I look at fixes prior owners made and wish I could hit them upside the head for half-assing it. The next owners will look at my fixes and wish the same. And then I hope they will have a moment of gratitude when they fix some shit I did not have any business trying to fix. I like to imagine generations like that living in this house, do-it-yourself-ers and broke people and potential-seers. If there is a god, may he never let a flipper come to own this funny old house!
For all the trials and tribulations and money-pit moments I have here, I do not often dream of a project-free home. I have friends who I could not pay to live in this house or to work on it the way that we have – they are not interested, and a project-free home is their ideal. No way I can fault them for that. I have other friends who would make quick work of other types of projects, the kind (like painting) that would make a huge difference visually but that for whatever reason I always leave for last.

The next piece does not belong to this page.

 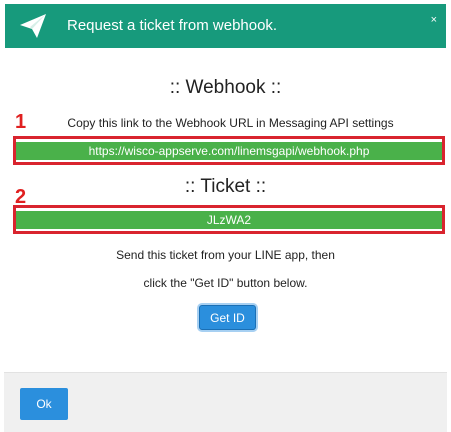 I want to click on dialog-header: Request a ticket from webhook. ×, so click(x=226, y=26). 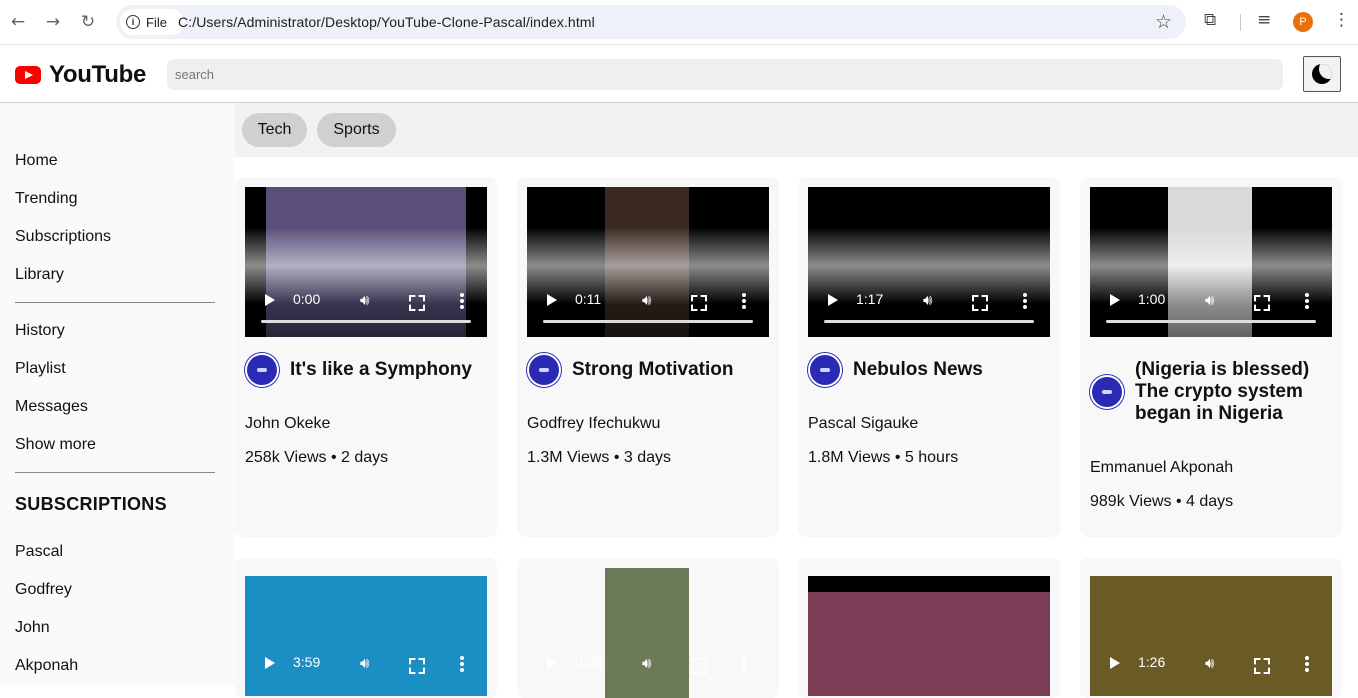 What do you see at coordinates (317, 458) in the screenshot?
I see `video-meta: 258k Views • 2 days` at bounding box center [317, 458].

A coworker and I, similar in age (and in so many other ways, we’ve started to keep a list) and with similar old crumbly homes, compare notes and gripe to each other every day about our projects. “The house has been standing over a hundred years, there’s probably nothing you can do that’ll make it tumble down,” I remind them regularly. They tell me, when I’m despairing, “When you finish, it’ll be like a brand new room.” And we go back and forth like that, probably as long as we both live.
When I daydream about finishing our renovations – the jobs are never done, of course, but we’ll come to the end of the list of things we can do ourselves – and selling the house someday, the house we buy after it is always in similar condition. Maybe even worse, now that I no longer fear plaster the way I did three years ago!
We watch videos of people restoring literal ruins, and while my partner and I are agreed we could never, would never do something like that, I still get the same little thrill at the prospect of rebuilding something from rubble. Someone’s hands placed those rocks there however many hundreds of years ago, building up a wall, and now some person on YouTube is showing us how they’ve made it a wall again. There’s something so beautiful about that to me, the rejection of the potential “disposability” of a place that has made a home for generations of people. When the Instagram girlies talk about romanticizing their lives, I’m not sure this is what they mean, but maybe it is. Something tells me the Instagram girlies are not going through tubes and tubes of Working Hands every winter to combat the plaster wounds and dryness, but the grass is always greener.
Sometimes I think I will find the point of a post by the time I reach the end. Most often I probably don’t. Today I don’t think I have. But I’m grateful to write a post that is not driven by anguish, to have read something a friend wrote that energized the part of my brain that loves reading and writing. In any case, I have sanding to do. This stinky old house won’t fix itself!